September 30, 2024 vs. 2023

 

Net cash used in operating activities was US$9.5 million for the year ended September 30, 2024, compared to net cash used in operating activities of US$5.3 million for the year ended September 30, 2023, representing a US$4.2 million increase in the net cash outflow in operating activities. The increase in net cash outflow in operating activities was primarily due to the following:

 

  1) We had a net loss of US$6.6 million for the year ended September 30, 2024. For the year ended September 30, 2023, we had a net loss of US$7.1 million which led to a US$0.5 million decrease in net cash outflow in operating activities.

 

  2) Change in prepaid expenses and long-term prepaids used US$6.5 million cash outflow for the year ended September 30, 2024. For the year ended September 30, 2023, change in prepaid expenses and long-term prepaids used US$1.3 million cash outflow, which led to a US$5.2 million increase in net cash outflow from operating activities.

 

  3) Change in accounts receivable and other receivable used US$0.4 million net cash outflow for the year ended September 30, 2024. For the year ended September 30, 2023, change in accounts receivable and other receivable provided US$0.2 million cash inflow, which led to a US$0.6 million increase in net cash outflow from operating activities.

 

  4) Change in accounts payable and accrued liabilities generated US$1.1 million net cash inflow for the year ended September 30, 2024. For the year ended September 30, 2023, change in accounts payable and accrued liabilities used net cash outflow of US$0.2 million, which led to a US$1.3 million increase in net cash inflow from operating activities.

» **Entries provided**
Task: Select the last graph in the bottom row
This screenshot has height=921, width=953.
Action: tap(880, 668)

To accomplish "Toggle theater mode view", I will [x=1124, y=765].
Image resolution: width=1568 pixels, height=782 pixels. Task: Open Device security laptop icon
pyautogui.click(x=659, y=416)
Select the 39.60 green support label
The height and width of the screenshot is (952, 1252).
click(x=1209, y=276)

» **Task instructions**
According to the text on operating cash flows, how much net cash was used in operating activities for the year ended September 30, 2024?

» **Solution below**
US$9.5 million